Located some 400km away, the 10-hour journey via a combination of four-wheel drive and bus involved traversing horrendous traffic on narrow roads, mountainous terrains, and even passing through Brunei.
Today, a 45-minute flight is available through MASwings' Rural Area Services.
Although Darlene's grandma subsequently passed away, Dr Subash shares that she called to thank him afterwards.
“One phone call became two and three, and that’s how it happened – I didn’t do anything!” he recalls with a laugh.
When he was invited to her hometown, it was with much trepidation that he agreed.
He says,"It was unchartered waters for me... like a scene from the 1960s comedy movie Guess Who's Coming to Dinner? starring Sidney Poitier!
"The Lun Bawang community had never seen an Indian in their village before and everyone turned to look at me, wondering what species I was!
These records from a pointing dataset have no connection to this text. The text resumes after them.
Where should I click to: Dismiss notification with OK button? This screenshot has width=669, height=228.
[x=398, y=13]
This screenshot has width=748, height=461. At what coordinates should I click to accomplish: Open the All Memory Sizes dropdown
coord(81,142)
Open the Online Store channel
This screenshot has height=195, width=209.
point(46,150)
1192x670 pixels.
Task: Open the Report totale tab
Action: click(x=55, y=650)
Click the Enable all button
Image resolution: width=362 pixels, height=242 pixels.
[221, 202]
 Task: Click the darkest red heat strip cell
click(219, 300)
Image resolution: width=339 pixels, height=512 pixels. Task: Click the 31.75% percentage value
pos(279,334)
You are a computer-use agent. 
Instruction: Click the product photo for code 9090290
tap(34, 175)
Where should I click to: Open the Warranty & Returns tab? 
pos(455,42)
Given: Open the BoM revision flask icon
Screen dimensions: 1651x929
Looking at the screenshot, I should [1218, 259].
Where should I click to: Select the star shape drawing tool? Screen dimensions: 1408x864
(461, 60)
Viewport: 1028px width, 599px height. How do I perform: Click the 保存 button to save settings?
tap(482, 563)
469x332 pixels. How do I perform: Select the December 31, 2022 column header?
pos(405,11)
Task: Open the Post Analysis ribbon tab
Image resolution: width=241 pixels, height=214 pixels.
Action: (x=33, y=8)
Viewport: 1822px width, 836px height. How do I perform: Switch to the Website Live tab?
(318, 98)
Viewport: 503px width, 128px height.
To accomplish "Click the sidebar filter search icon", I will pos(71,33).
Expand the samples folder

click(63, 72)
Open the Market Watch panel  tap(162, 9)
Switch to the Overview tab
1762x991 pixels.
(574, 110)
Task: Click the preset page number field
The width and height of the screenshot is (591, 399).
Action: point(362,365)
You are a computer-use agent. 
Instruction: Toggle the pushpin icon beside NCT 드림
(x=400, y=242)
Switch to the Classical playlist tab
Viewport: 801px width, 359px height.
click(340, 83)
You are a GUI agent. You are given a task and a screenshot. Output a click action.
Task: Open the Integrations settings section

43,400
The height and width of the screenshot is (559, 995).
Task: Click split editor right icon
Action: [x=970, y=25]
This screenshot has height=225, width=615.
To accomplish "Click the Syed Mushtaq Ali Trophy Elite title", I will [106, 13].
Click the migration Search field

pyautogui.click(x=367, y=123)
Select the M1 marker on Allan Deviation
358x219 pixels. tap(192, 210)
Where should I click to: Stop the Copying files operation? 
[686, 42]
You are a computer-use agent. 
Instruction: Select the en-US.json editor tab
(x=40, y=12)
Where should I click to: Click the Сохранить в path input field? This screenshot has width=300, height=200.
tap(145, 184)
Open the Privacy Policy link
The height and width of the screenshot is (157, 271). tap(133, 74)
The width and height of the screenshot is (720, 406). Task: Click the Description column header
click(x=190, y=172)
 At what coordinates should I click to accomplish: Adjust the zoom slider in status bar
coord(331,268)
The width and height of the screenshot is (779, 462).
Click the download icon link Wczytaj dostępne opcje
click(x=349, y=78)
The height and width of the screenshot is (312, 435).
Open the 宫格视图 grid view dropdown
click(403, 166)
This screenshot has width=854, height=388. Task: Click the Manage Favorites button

“But the family was so warm in welcoming me as some of them had met me at the hospital while I was treating grandma.
"They didn’t make me feel out of place.
“As for my parents, they had no problems accepting her as long as I was happy.
"One of my uncles had married a Chinese girl, so I guess he paved the way for me!”
Only after marrying Dr Subash in 2000 did Darlene make her maiden voyage to Peninsula Malaysia and she was in for a shock.
She says, “The pollution in Kuala Lumpur was (and is) so bad that it triggered my sinus and it hasn’t stopped.
"When I’m back in Lawas, I don’t have this problem.
“Then I was surprised that many shops, in and out of malls, were manned by only one race.
"In Miri, the shop owner would be Chinese, but the staff would be a mix of Chinese, Malay and indigenous people.
“In my opinion, there is more mingling and harmony among the races in Sarawak because there are so many tribes. I don’t feel that as strongly here.”
The couple has two teenage children.
Although Dr Subash is a Hindu and Darlene, a Christian, they respect each other’s religion and expose their kids to both religions.
“We teach the kids to respect both our religions and cultures, so we celebrate Deepavali and Christmas, along with other festivals," shares Darlene.
"They can understand the Lun Bawang language, but not Tamil, because in Subash’s household, they speak more English.
“I’ve learnt how to make Indian food such as chicken curry and biryani as the children love them.”
At the clinic, the staff go on monthly makan-makan outings after closing to chill out and relax.
“We are truly a united, Malaysian family, ” Raj concludes.